Providence, USA - Thomas Kelly embraces life, having survived two bouts with cancer. But when the end comes, the retired nurse is leaving nothing to chance.
Appalled by seeing swollen hospital patients on feeding tubes and respirators during his career, Kelly, 78, signed a legal document with the encouragement of his Roman Catholic priest. It permits his wife to stop those treatments once death is imminent - and not any sooner.
Catholics around the country are turning to their churches for similar fill-in-the-blank documents that turn Catholic teachings into legally binding agreements about how they want to die. Many signers cite Terry Schiavo, whose case sparked a 15-year legal battle that grew beyond her family all the way to the White House over whether she should be allowed to die.
In a persistent vegetative state, her husband ordered her feeding tube removed against her parents' vehement opposition, and she died in 2005. Some, including the Vatican, likened her death to murder.
"I don't think I have any right as a Catholic to say when my life should end," Kelly said. "I don't think I have a right to take my own life, a right to take anyone else's life, and I certainly don't want anyone taking my own life."
Troubled by the Schiavo case, Kelly attended a seminar organized by the Rev. Christopher Mahar, associate pastor of Our Lady of Mercy parish in East Greenwich to help guide his parishioners following Schiavo's case.
Mahar said he intended to hand out a legal form the diocese produced about a decade ago, but stopped when he realized it was more permissive than more recent guidance from the Vatican about when feeding tubes should be removed.
"To remove it would be considered passive euthanasia," said the priest, who's now working to draft a new document. "I guess what the church is trying to do is keep up with the times."
Known as a durable power of attorney, the document will eventually become the centerpiece of an information packet about death that Catholic leaders in Rhode Island could one day hand out in hospitals, hospices or local churches.
The form allows the signer to designate a medical decision-maker in case the signer becomes incapable. That person would be constrained by church teachings, including prohibitions against mercy killing.
Dioceses in South Dakota, Florida, Michigan and Washington states already distribute similar packets, some with legal paperwork that people can easily complete and sign. The Vatican's top health official recently backed the use of living wills, a similar legal document, in Italy.
The National Catholic Bioethics Center, which advises many Catholic institutions, also revised its own durable power of attorney after the Schiavo case.

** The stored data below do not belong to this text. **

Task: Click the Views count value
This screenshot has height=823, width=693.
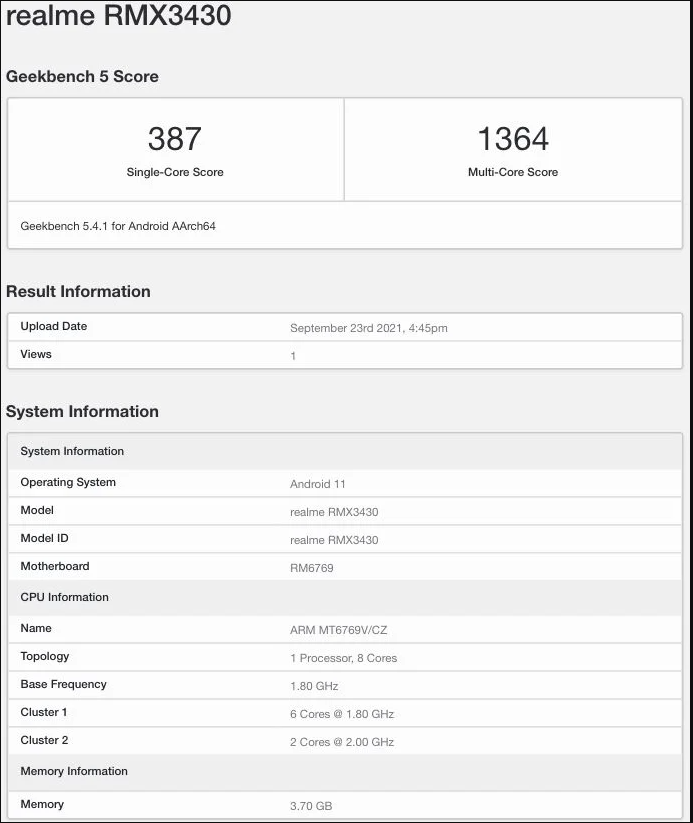Action: click(293, 356)
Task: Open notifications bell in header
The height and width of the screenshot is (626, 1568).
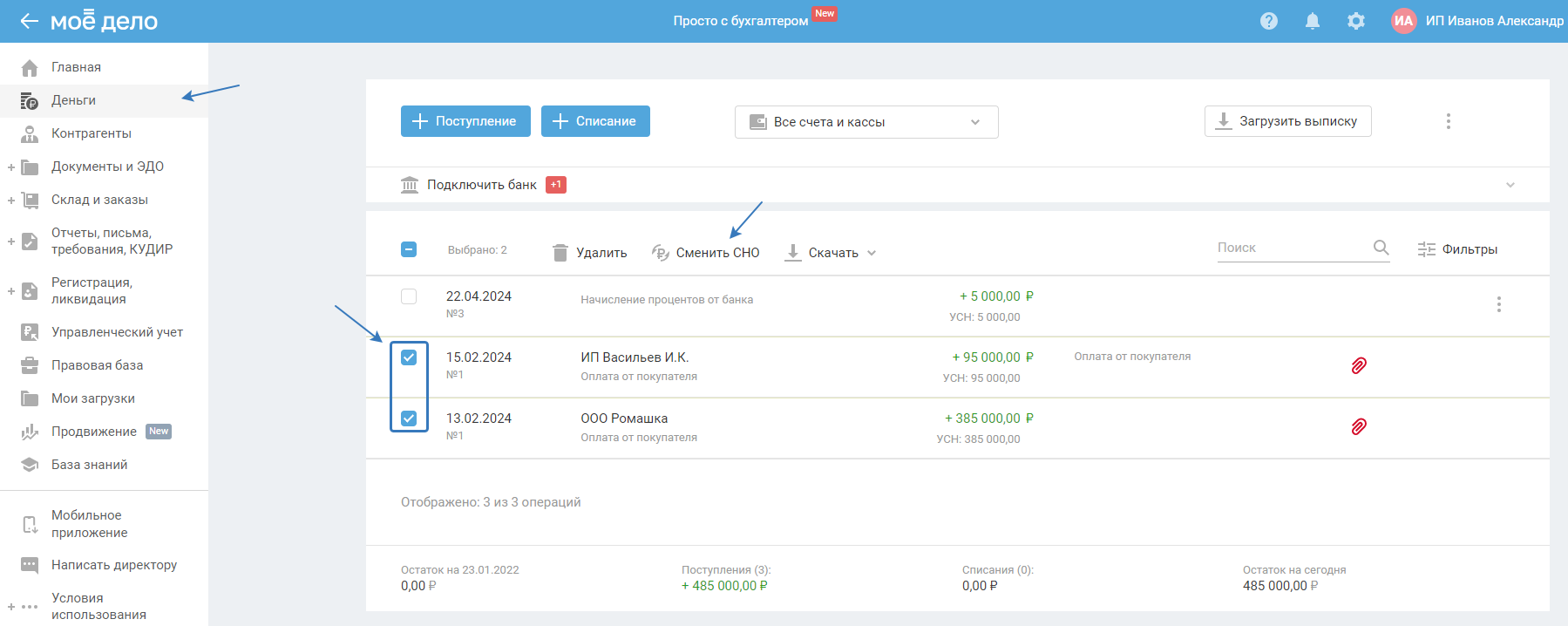Action: point(1312,21)
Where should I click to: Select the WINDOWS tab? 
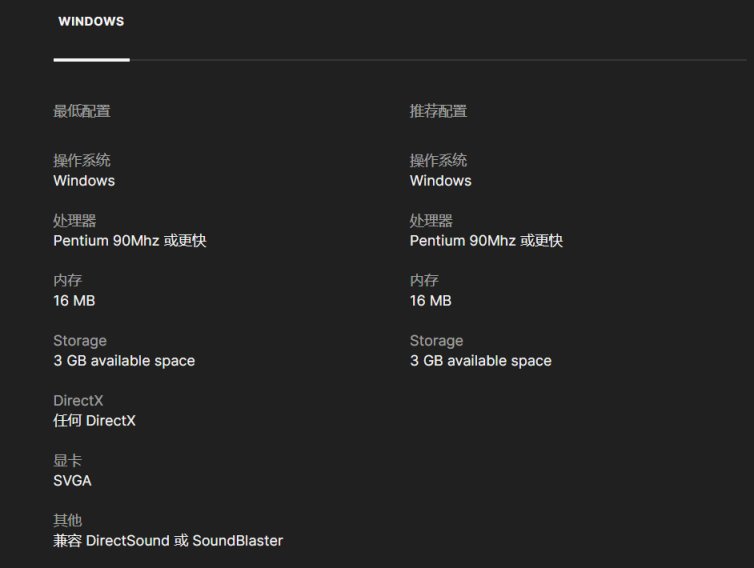[91, 21]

It has shipped thousands of the forms from its Philadelphia headquarters, and demand peaked when the Schiavo case headed to court.
"They were going out in extraordinary numbers then," said Edward Furton, an ethicist who works at the center.

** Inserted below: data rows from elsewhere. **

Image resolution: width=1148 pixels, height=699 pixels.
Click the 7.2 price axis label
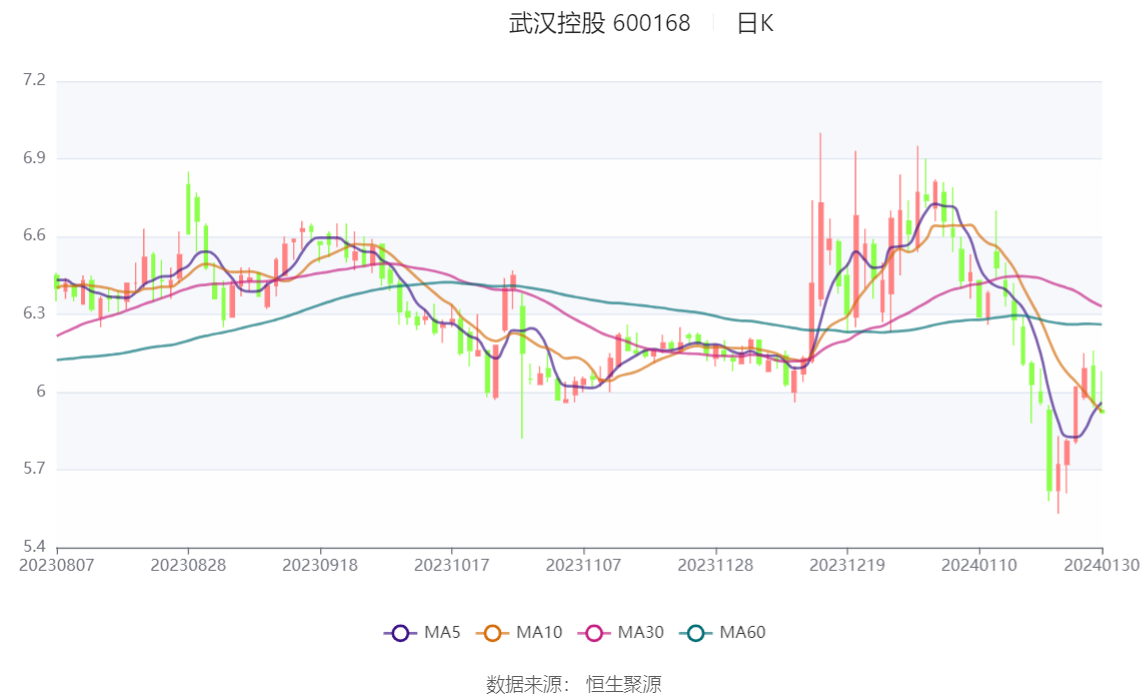34,80
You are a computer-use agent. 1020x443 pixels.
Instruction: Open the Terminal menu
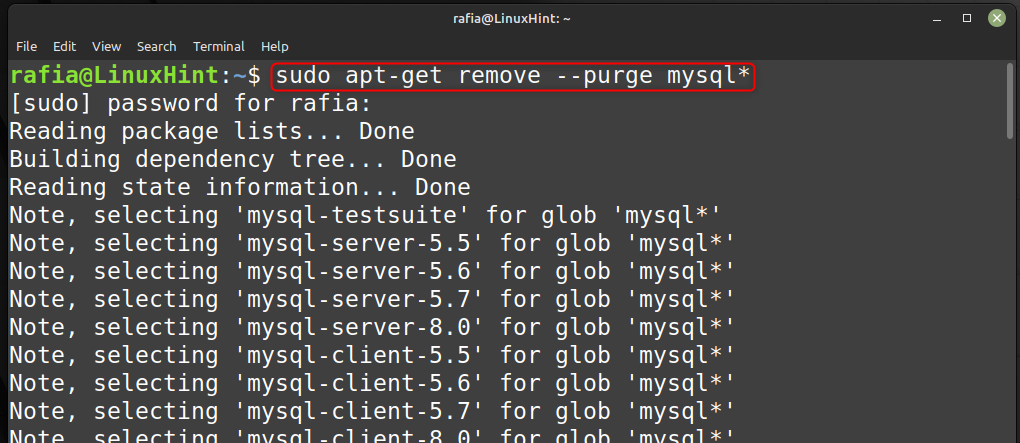point(219,47)
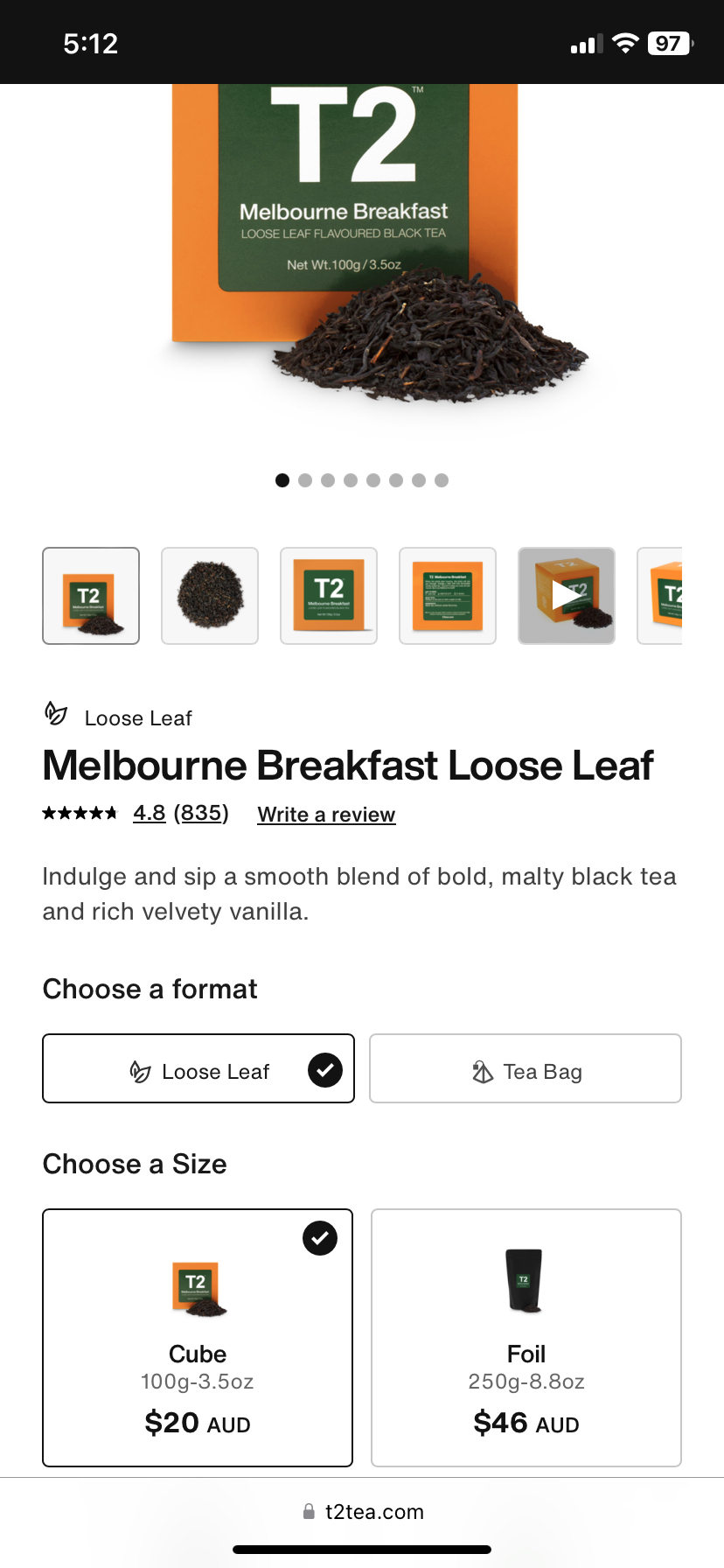Tap the five-star rating icons
This screenshot has height=1568, width=724.
coord(80,814)
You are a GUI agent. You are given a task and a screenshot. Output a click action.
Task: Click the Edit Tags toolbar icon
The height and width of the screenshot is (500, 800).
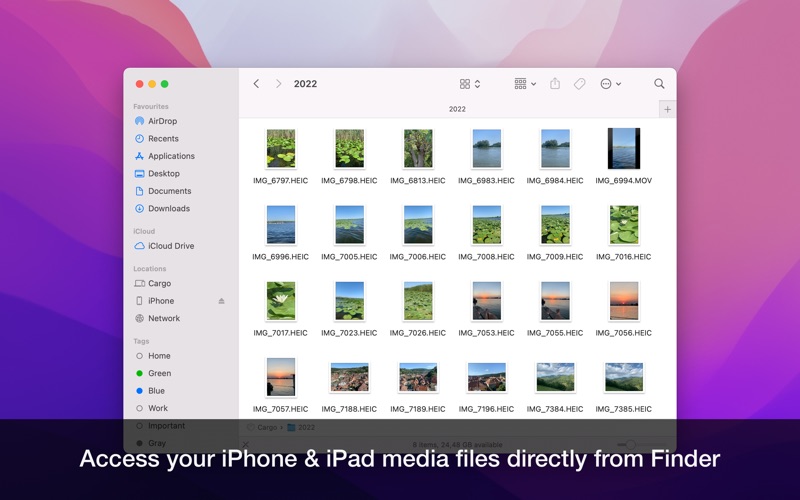coord(579,84)
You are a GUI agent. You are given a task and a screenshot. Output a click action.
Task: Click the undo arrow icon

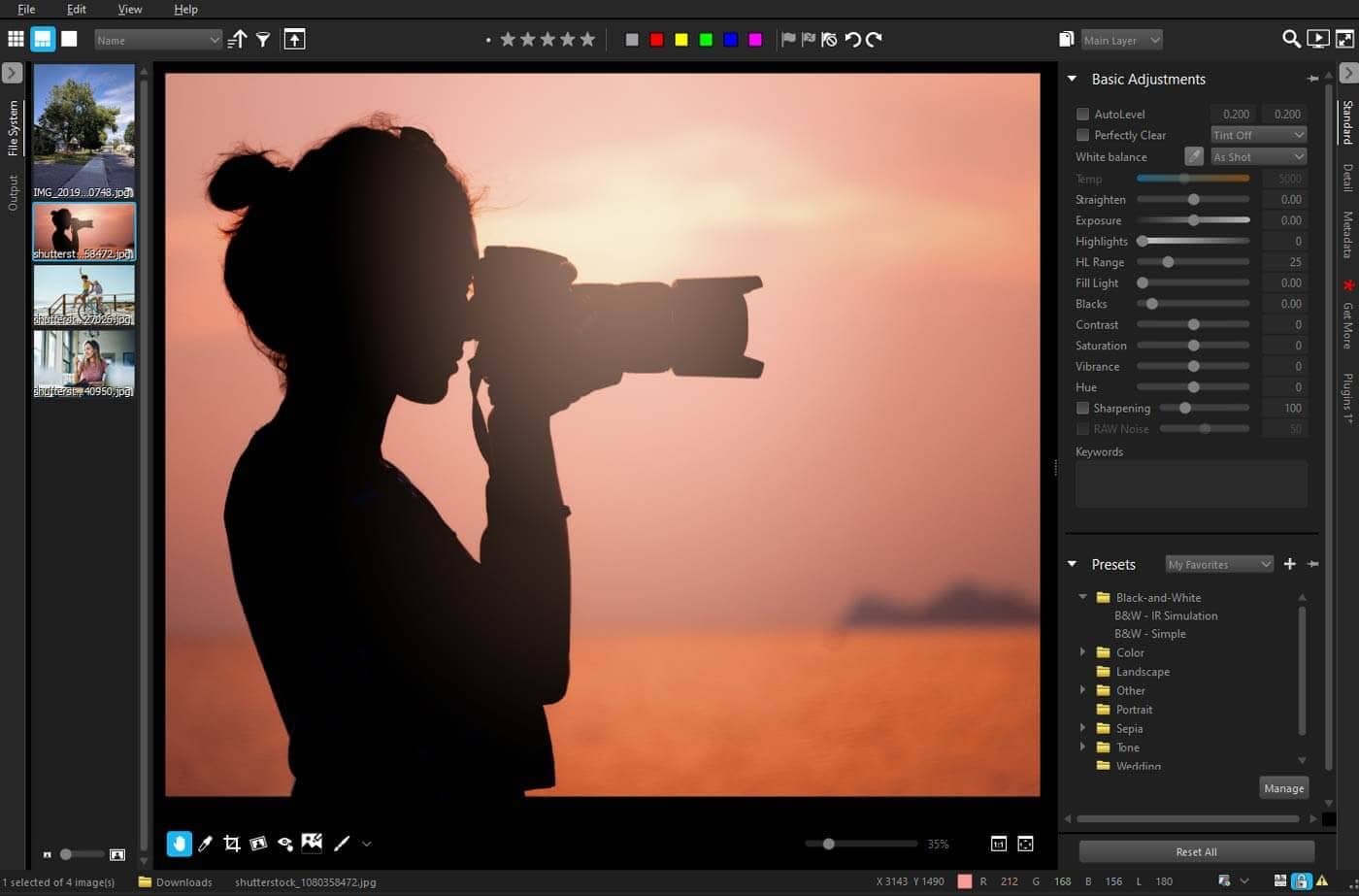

While all the documents work off the same core church teachings, they sometimes reach different conclusions, particularly on when and how feeding tubes can be removed.
In general, the Catholic Church teaches that believers are morally required to seek ordinary care, or medical treatment that offers a reasonable hope of benefit and isn't overly burdensome.
Anything else is usually termed extraordinary treatment and considered optional.
Applying centuries-old guidelines in an age of respirators and feeding tubes has challenged church authorities.
Before Schiavo died, the late Pope John Paul II said that feeding tubes should be considered mandatory care for vegetative patients, even if hope for a full recovery wanes. Theologians say exceptions can be made when patients can't digest food or water or when the tube itself causes other serious medical conditions.
Deciding when the benefits outweigh the burdens has never been an exact science, said the Rev. Kevin O'Rourke, a Catholic priest who studies bioethics at the Stritch School of Medicine, part of Loyola University Chicago.
He helped author a power-of-attorney document in the early 1990s in which patients can authorize their decision-makers to stop artificial feeding. O'Rourke said people who insist on indefinitely feeding vegetative patients are selectively emphasizing abstract guidance from the Vatican that is supposed to be applied on a case-by-case basis.
"The goal of life is friendship with God, and it may happen that prolonging life doesn't increase your progress toward that goal," he said. "I don't think you're respecting the person if you keep them in that condition."
Other Catholics who have signed similar document are less focused on the feeding tube debate. Jeremiah Murphy, 76, an attorney and Catholic lobbyist in Sioux Falls, S.D., drafted his own Catholic durable power of attorney after undergoing emergency heart surgery in 1988.
As he was wheeled around the hospital, Murphy said he realized many generic living wills would allow a surgeon to make life-or-death decisions for him in a crisis. He had always assumed a longtime family doctor or his wife would make any difficult choices.
"It's not. It's the last specialist who gets his hands on you," Murphy said. "They don't know anything about my philosophy or anything else. And this guy's going to decide whether they turn the key or not?"